После того памятного разговора с Черкасовым и особенно после объяснения с Феликсом и Верой он словно переродился. Солодин собрал в кулак всю волю и просто запретил себе вспоминать и сожалеть о былом. Прошлое было и закончилось. Оно было славным и почетным, но теперь его ждало будущее, совершенно новое, неизведанное, отчасти пугающее неизвестностью и новизной, но оттого по — своему крайне увлекательное.
Время командовать прошло, пришло время учить, так он сформулировал для себя ближайшую цель и подчинил ей всего себя, без остатка. Это было тяжело, для человека, привыкшего на равных говорить с генералами (и даже одним маршалом). Тому, кто железной рукой управлял полутора десятками тысяч человек, было трудно, очень трудно привыкать к тому, что на ближайшие годы его амбиции ограничены учебниками, программами и от силы несколькими десятками зеленых юнцов.
Но он привыкал, находил в этом свои достоинства, а одним из главных был долгожданный мир в семье. Жена, поняв и увидев, что муж смирился с новым положением и начал строить новую жизнь, расцвела. А Солодин, наконец, понял, под каким тяжелым прессом находилась Вера, пока он переживал свои метания.

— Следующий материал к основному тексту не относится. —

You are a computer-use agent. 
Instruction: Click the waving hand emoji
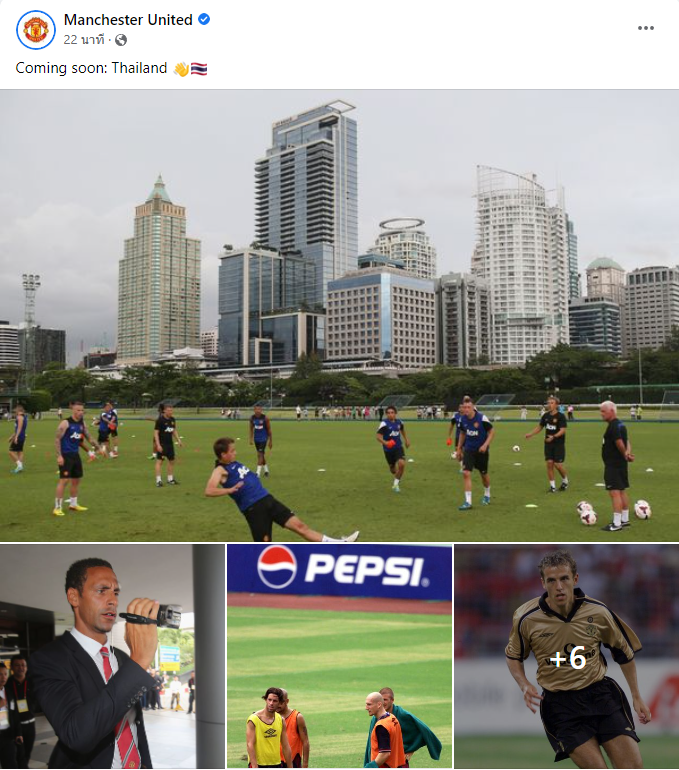coord(181,69)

Его можно было назвать счастливым человеком. А если в ночных видениях Солодину являлись призраки совсем недавнего прошлого, соблазняющие и увлекающие, так на то они и призраки, чтобы манить и увлекать…
— Итак, товарищи, приступим. Сегодня мы поговорим о…
В дверь аудитории постучали трижды, размеренно и громко. Не столько спрашивающе, сколько предупреждающе. Сразу же дверь открылась и — невиданное дело! — в аудиторию заглянул — не вошел, а именно заглянул! — Сергей Викторович Черкасов.
— Сидите, товарищи курсанты, — кивнул он вскочившим как один юношам, опережая готовое дружным хором вырваться из могучих глоток 'Здражлав!'. — Семен Маркович, позвольте вас на минуту.
— Учебники открывайте, страница сто тринадцать, вернусь — будем обсуждать, — деловито сказал Солодин, вставая.
— Семен Маркович, вещи не забудьте, — произнес Черкасов с непонятной интонацией, не то сожалением, не то осуждением. А может и скрытой печалью.
Аудитория обмерла.
С вещами…
В гробовом молчании в голове Солодина билась одна единственная мысль: 'Вот и мое время пришло'. Но Солодин прожил слишком долгую и сложную жизнь, чтобы показать хотя бы тень растерянности и страха, охвативших его. Все, что он думал, осталось лишь в его голове, на лице он сохранил выражение вежливого удивления.
— Так точно, товарищ генерал — лейтенант, — кивнул он, — сейчас буду.
Все в том же молчании он собрал портфель, больше всего боясь, что руки дрогнут, или какая‑либо из бумаг застрянет и ее придется пихать внутрь с усилием, сминая и, показывая истинные чувства, как это обычно бывает в такие минуты. Но все обошлось. Тетради, конспект и учебные указания скользнули в утробу портфеля как по маслу.